(Records for locating displayed items)
★ ★ ★ ★ ★
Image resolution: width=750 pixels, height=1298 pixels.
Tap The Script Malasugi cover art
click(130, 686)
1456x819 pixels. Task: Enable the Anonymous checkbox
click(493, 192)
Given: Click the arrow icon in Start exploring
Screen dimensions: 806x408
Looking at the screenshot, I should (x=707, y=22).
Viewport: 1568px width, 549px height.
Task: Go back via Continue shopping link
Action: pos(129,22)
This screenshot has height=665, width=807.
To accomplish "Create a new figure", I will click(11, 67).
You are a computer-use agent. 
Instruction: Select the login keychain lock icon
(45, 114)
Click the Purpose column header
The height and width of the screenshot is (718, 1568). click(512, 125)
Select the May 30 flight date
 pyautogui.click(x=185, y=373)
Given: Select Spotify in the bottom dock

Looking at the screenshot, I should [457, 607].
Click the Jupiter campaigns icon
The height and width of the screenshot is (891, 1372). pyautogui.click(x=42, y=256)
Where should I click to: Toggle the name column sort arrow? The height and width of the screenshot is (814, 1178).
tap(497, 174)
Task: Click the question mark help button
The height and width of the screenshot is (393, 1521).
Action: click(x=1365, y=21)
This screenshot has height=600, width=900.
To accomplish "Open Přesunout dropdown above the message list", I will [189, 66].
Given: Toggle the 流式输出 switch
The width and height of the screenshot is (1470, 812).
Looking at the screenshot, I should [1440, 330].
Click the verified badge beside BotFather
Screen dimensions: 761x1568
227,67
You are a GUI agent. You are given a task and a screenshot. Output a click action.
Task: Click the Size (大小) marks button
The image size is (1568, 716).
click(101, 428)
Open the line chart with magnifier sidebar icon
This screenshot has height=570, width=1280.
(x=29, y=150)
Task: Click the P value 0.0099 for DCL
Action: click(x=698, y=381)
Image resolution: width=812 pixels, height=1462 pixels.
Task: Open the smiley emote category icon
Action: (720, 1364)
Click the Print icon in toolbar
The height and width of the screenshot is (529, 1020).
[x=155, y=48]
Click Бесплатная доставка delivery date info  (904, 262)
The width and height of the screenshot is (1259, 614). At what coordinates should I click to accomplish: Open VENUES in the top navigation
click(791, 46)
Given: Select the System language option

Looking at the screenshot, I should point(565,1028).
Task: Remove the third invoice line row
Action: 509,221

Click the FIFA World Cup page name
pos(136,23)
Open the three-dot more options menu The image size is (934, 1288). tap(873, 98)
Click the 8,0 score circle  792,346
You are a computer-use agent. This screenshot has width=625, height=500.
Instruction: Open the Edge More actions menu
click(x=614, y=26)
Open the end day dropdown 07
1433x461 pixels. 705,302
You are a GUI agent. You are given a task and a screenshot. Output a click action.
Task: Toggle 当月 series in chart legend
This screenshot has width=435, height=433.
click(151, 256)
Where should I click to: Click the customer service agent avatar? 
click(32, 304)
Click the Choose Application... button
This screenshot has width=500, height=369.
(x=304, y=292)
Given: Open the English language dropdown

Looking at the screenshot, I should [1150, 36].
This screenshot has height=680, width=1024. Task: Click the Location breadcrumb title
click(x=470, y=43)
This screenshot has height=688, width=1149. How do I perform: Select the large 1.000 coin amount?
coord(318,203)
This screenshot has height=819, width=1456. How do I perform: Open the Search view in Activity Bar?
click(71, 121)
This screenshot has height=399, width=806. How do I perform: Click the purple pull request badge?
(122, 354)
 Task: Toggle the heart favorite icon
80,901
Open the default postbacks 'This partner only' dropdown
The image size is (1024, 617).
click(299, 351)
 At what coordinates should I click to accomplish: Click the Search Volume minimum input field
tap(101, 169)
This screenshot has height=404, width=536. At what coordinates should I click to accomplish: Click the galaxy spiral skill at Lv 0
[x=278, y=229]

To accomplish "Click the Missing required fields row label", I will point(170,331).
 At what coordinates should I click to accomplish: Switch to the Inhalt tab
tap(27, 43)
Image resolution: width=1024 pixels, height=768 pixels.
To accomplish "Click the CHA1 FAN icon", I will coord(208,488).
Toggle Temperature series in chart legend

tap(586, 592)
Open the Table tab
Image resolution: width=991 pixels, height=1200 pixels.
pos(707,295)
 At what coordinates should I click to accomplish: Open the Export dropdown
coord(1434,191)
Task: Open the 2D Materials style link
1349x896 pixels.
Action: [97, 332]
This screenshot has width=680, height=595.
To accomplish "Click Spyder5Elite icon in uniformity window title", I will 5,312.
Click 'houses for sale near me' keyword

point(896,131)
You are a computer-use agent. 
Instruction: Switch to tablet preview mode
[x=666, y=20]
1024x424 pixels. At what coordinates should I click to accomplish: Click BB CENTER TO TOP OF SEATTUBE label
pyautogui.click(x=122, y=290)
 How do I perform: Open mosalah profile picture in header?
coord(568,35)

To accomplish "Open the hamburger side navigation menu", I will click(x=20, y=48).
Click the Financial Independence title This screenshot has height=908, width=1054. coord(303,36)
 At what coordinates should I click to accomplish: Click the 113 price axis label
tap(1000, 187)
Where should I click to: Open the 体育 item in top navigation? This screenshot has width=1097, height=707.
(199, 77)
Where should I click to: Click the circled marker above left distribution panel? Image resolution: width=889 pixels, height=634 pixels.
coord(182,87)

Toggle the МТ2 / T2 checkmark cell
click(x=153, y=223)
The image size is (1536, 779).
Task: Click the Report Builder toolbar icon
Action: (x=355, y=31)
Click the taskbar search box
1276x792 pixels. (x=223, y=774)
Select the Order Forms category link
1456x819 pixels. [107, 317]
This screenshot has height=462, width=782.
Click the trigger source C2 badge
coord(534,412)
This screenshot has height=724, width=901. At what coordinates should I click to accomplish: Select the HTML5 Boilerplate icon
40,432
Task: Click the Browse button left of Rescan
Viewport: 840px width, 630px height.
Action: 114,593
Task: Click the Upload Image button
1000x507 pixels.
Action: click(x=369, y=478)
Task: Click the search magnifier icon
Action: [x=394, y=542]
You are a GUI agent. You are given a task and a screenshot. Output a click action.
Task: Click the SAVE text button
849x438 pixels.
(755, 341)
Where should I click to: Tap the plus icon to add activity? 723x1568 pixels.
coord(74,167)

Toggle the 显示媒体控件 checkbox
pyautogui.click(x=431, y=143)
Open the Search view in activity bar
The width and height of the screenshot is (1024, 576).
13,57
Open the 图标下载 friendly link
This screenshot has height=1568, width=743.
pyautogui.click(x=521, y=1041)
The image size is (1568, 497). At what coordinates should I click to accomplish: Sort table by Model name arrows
★ ★ ★ ★ ★
### Given problem
Can you format all of the lines above as a Markdown table with a Row column holding each row's number and a Line column holding the line, leaving out the blank ones?

### Solution for this problem
| Row | Line |
|---|---|
| 1 | Image resolution: width=750 pixels, height=1298 pixels. |
| 2 | Tap The Script Malasugi cover art |
| 3 | click(130, 686) |
| 4 | 1456x819 pixels. Task: Enable the Anonymous checkbox |
| 5 | click(493, 192) |
| 6 | Given: Click the arrow icon in Start exploring |
| 7 | Screen dimensions: 806x408 |
| 8 | Looking at the screenshot, I should (x=707, y=22). |
| 9 | Viewport: 1568px width, 549px height. |
| 10 | Task: Go back via Continue shopping link |
| 11 | Action: pos(129,22) |
| 12 | This screenshot has height=665, width=807. |
| 13 | To accomplish "Create a new figure", I will click(11, 67). |
| 14 | You are a computer-use agent.  |
| 15 | Instruction: Select the login keychain lock icon |
| 16 | (45, 114) |
| 17 | Click the Purpose column header |
| 18 | The height and width of the screenshot is (718, 1568). click(512, 125) |
| 19 | Select the May 30 flight date |
| 20 |  pyautogui.click(x=185, y=373) |
| 21 | Given: Select Spotify in the bottom dock |
| 22 | Looking at the screenshot, I should [457, 607]. |
| 23 | Click the Jupiter campaigns icon |
| 24 | The height and width of the screenshot is (891, 1372). pyautogui.click(x=42, y=256) |
| 25 | Where should I click to: Toggle the name column sort arrow? The height and width of the screenshot is (814, 1178). |
| 26 | tap(497, 174) |
| 27 | Task: Click the question mark help button |
| 28 | The height and width of the screenshot is (393, 1521). |
| 29 | Action: click(x=1365, y=21) |
| 30 | This screenshot has height=600, width=900. |
| 31 | To accomplish "Open Přesunout dropdown above the message list", I will [189, 66]. |
| 32 | Given: Toggle the 流式输出 switch |
| 33 | The width and height of the screenshot is (1470, 812). |
| 34 | Looking at the screenshot, I should [1440, 330]. |
| 35 | Click the verified badge beside BotFather |
| 36 | Screen dimensions: 761x1568 |
| 37 | 227,67 |
| 38 | You are a GUI agent. You are given a task and a screenshot. Output a click action. |
| 39 | Task: Click the Size (大小) marks button |
| 40 | The image size is (1568, 716). |
| 41 | click(101, 428) |
| 42 | Open the line chart with magnifier sidebar icon |
| 43 | This screenshot has height=570, width=1280. |
| 44 | (x=29, y=150) |
| 45 | Task: Click the P value 0.0099 for DCL |
| 46 | Action: click(x=698, y=381) |
| 47 | Image resolution: width=812 pixels, height=1462 pixels. |
| 48 | Task: Open the smiley emote category icon |
| 49 | Action: (720, 1364) |
| 50 | Click the Print icon in toolbar |
| 51 | The height and width of the screenshot is (529, 1020). |
| 52 | [x=155, y=48] |
| 53 | Click Бесплатная доставка delivery date info  (904, 262) |
| 54 | The width and height of the screenshot is (1259, 614). At what coordinates should I click to accomplish: Open VENUES in the top navigation |
| 55 | click(791, 46) |
| 56 | Given: Select the System language option |
| 57 | Looking at the screenshot, I should point(565,1028). |
| 58 | Task: Remove the third invoice line row |
| 59 | Action: 509,221 |
| 60 | Click the FIFA World Cup page name |
| 61 | pos(136,23) |
| 62 | Open the three-dot more options menu The image size is (934, 1288). tap(873, 98) |
| 63 | Click the 8,0 score circle  792,346 |
| 64 | You are a computer-use agent. This screenshot has width=625, height=500. |
| 65 | Instruction: Open the Edge More actions menu |
| 66 | click(x=614, y=26) |
| 67 | Open the end day dropdown 07 |
| 68 | 1433x461 pixels. 705,302 |
| 69 | You are a GUI agent. You are given a task and a screenshot. Output a click action. |
| 70 | Task: Toggle 当月 series in chart legend |
| 71 | This screenshot has width=435, height=433. |
| 72 | click(151, 256) |
| 73 | Where should I click to: Click the customer service agent avatar?  |
| 74 | click(32, 304) |
| 75 | Click the Choose Application... button |
| 76 | This screenshot has width=500, height=369. |
| 77 | (x=304, y=292) |
| 78 | Given: Open the English language dropdown |
| 79 | Looking at the screenshot, I should [1150, 36]. |
| 80 | This screenshot has height=680, width=1024. Task: Click the Location breadcrumb title |
| 81 | click(x=470, y=43) |
| 82 | This screenshot has height=688, width=1149. How do I perform: Select the large 1.000 coin amount? |
| 83 | coord(318,203) |
| 84 | This screenshot has height=819, width=1456. How do I perform: Open the Search view in Activity Bar? |
| 85 | click(71, 121) |
| 86 | This screenshot has height=399, width=806. How do I perform: Click the purple pull request badge? |
| 87 | (122, 354) |
| 88 |  Task: Toggle the heart favorite icon |
| 89 | 80,901 |
| 90 | Open the default postbacks 'This partner only' dropdown |
| 91 | The image size is (1024, 617). |
| 92 | click(299, 351) |
| 93 |  At what coordinates should I click to accomplish: Click the Search Volume minimum input field |
| 94 | tap(101, 169) |
| 95 | This screenshot has height=404, width=536. At what coordinates should I click to accomplish: Click the galaxy spiral skill at Lv 0 |
| 96 | [x=278, y=229] |
| 97 | To accomplish "Click the Missing required fields row label", I will point(170,331). |
| 98 |  At what coordinates should I click to accomplish: Switch to the Inhalt tab |
| 99 | tap(27, 43) |
| 100 | Image resolution: width=1024 pixels, height=768 pixels. |
| 101 | To accomplish "Click the CHA1 FAN icon", I will coord(208,488). |
| 102 | Toggle Temperature series in chart legend |
| 103 | tap(586, 592) |
| 104 | Open the Table tab |
| 105 | Image resolution: width=991 pixels, height=1200 pixels. |
| 106 | pos(707,295) |
| 107 |  At what coordinates should I click to accomplish: Open the Export dropdown |
| 108 | coord(1434,191) |
| 109 | Task: Open the 2D Materials style link |
| 110 | 1349x896 pixels. |
| 111 | Action: [97, 332] |
| 112 | This screenshot has width=680, height=595. |
| 113 | To accomplish "Click Spyder5Elite icon in uniformity window title", I will 5,312. |
| 114 | Click 'houses for sale near me' keyword |
| 115 | point(896,131) |
| 116 | You are a computer-use agent.  |
| 117 | Instruction: Switch to tablet preview mode |
| 118 | [x=666, y=20] |
| 119 | 1024x424 pixels. At what coordinates should I click to accomplish: Click BB CENTER TO TOP OF SEATTUBE label |
| 120 | pyautogui.click(x=122, y=290) |
| 121 |  How do I perform: Open mosalah profile picture in header? |
| 122 | coord(568,35) |
| 123 | To accomplish "Open the hamburger side navigation menu", I will click(x=20, y=48). |
| 124 | Click the Financial Independence title This screenshot has height=908, width=1054. coord(303,36) |
| 125 |  At what coordinates should I click to accomplish: Click the 113 price axis label |
| 126 | tap(1000, 187) |
| 127 | Where should I click to: Open the 体育 item in top navigation? This screenshot has width=1097, height=707. |
| 128 | (199, 77) |
| 129 | Where should I click to: Click the circled marker above left distribution panel? Image resolution: width=889 pixels, height=634 pixels. |
| 130 | coord(182,87) |
| 131 | Toggle the МТ2 / T2 checkmark cell |
| 132 | click(x=153, y=223) |
| 133 | The image size is (1536, 779). |
| 134 | Task: Click the Report Builder toolbar icon |
| 135 | Action: (x=355, y=31) |
| 136 | Click the taskbar search box |
| 137 | 1276x792 pixels. (x=223, y=774) |
| 138 | Select the Order Forms category link |
| 139 | 1456x819 pixels. [107, 317] |
| 140 | This screenshot has height=462, width=782. |
| 141 | Click the trigger source C2 badge |
| 142 | coord(534,412) |
| 143 | This screenshot has height=724, width=901. At what coordinates should I click to accomplish: Select the HTML5 Boilerplate icon |
| 144 | 40,432 |
| 145 | Task: Click the Browse button left of Rescan |
| 146 | Viewport: 840px width, 630px height. |
| 147 | Action: 114,593 |
| 148 | Task: Click the Upload Image button |
| 149 | 1000x507 pixels. |
| 150 | Action: click(x=369, y=478) |
| 151 | Task: Click the search magnifier icon |
| 152 | Action: [x=394, y=542] |
| 153 | You are a GUI agent. You are given a task and a screenshot. Output a click action. |
| 154 | Task: Click the SAVE text button |
| 155 | 849x438 pixels. |
| 156 | (755, 341) |
| 157 | Where should I click to: Tap the plus icon to add activity? 723x1568 pixels. |
| 158 | coord(74,167) |
| 159 | Toggle the 显示媒体控件 checkbox |
| 160 | pyautogui.click(x=431, y=143) |
| 161 | Open the Search view in activity bar |
| 162 | The width and height of the screenshot is (1024, 576). |
| 163 | 13,57 |
| 164 | Open the 图标下载 friendly link |
| 165 | This screenshot has height=1568, width=743. |
| 166 | pyautogui.click(x=521, y=1041) |
| 167 | The image size is (1568, 497). At what coordinates should I click to accomplish: Sort table by Model name arrows |